▶ TO BE DONE: Copy the following material verbatim, line for line.
### RAW RECORDS
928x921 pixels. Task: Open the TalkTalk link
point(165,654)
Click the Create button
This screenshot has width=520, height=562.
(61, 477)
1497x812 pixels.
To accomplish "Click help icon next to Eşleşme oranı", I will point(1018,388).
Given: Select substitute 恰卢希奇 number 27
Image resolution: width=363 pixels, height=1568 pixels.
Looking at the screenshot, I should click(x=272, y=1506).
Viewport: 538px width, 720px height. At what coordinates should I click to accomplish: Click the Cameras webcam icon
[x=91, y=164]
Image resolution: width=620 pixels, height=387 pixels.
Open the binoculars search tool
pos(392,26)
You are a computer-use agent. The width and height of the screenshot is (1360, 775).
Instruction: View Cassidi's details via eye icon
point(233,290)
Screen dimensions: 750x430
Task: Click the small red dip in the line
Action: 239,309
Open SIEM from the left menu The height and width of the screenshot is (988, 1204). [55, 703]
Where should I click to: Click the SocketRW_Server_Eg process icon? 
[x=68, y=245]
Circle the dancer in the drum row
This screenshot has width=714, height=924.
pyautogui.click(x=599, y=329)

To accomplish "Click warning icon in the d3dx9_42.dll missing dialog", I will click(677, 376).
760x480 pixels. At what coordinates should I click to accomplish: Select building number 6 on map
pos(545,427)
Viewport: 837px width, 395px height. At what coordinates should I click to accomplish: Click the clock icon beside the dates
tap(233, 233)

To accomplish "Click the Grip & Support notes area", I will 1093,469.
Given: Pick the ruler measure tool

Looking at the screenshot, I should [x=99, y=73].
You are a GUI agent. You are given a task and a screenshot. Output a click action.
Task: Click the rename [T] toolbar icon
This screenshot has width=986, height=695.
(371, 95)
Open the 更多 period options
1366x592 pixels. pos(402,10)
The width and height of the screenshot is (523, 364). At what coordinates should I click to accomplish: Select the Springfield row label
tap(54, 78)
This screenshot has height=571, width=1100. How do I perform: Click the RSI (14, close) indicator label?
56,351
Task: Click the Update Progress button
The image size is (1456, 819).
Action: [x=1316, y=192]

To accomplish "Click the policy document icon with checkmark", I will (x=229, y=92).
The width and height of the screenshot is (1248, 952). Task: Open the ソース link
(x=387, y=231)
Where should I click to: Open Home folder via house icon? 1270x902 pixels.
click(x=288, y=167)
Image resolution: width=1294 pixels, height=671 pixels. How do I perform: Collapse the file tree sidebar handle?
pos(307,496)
######
▶ EXPECTED ANSWER:
928x921 pixels. Task: Open the TalkTalk link
point(165,654)
Click the Create button
This screenshot has width=520, height=562.
(61, 477)
1497x812 pixels.
To accomplish "Click help icon next to Eşleşme oranı", I will point(1018,388).
Given: Select substitute 恰卢希奇 number 27
Image resolution: width=363 pixels, height=1568 pixels.
Looking at the screenshot, I should click(x=272, y=1506).
Viewport: 538px width, 720px height. At what coordinates should I click to accomplish: Click the Cameras webcam icon
[x=91, y=164]
Image resolution: width=620 pixels, height=387 pixels.
Open the binoculars search tool
pos(392,26)
You are a computer-use agent. The width and height of the screenshot is (1360, 775).
Instruction: View Cassidi's details via eye icon
point(233,290)
Screen dimensions: 750x430
Task: Click the small red dip in the line
Action: 239,309
Open SIEM from the left menu The height and width of the screenshot is (988, 1204). [55, 703]
Where should I click to: Click the SocketRW_Server_Eg process icon? 
[x=68, y=245]
Circle the dancer in the drum row
This screenshot has width=714, height=924.
pyautogui.click(x=599, y=329)

To accomplish "Click warning icon in the d3dx9_42.dll missing dialog", I will click(677, 376).
760x480 pixels. At what coordinates should I click to accomplish: Select building number 6 on map
pos(545,427)
Viewport: 837px width, 395px height. At what coordinates should I click to accomplish: Click the clock icon beside the dates
tap(233, 233)

To accomplish "Click the Grip & Support notes area", I will 1093,469.
Given: Pick the ruler measure tool

Looking at the screenshot, I should [x=99, y=73].
You are a GUI agent. You are given a task and a screenshot. Output a click action.
Task: Click the rename [T] toolbar icon
This screenshot has width=986, height=695.
(371, 95)
Open the 更多 period options
1366x592 pixels. pos(402,10)
The width and height of the screenshot is (523, 364). At what coordinates should I click to accomplish: Select the Springfield row label
tap(54, 78)
This screenshot has height=571, width=1100. How do I perform: Click the RSI (14, close) indicator label?
56,351
Task: Click the Update Progress button
The image size is (1456, 819).
Action: [x=1316, y=192]

To accomplish "Click the policy document icon with checkmark", I will (x=229, y=92).
The width and height of the screenshot is (1248, 952). Task: Open the ソース link
(x=387, y=231)
Where should I click to: Open Home folder via house icon? 1270x902 pixels.
click(x=288, y=167)
Image resolution: width=1294 pixels, height=671 pixels. How do I perform: Collapse the file tree sidebar handle?
pos(307,496)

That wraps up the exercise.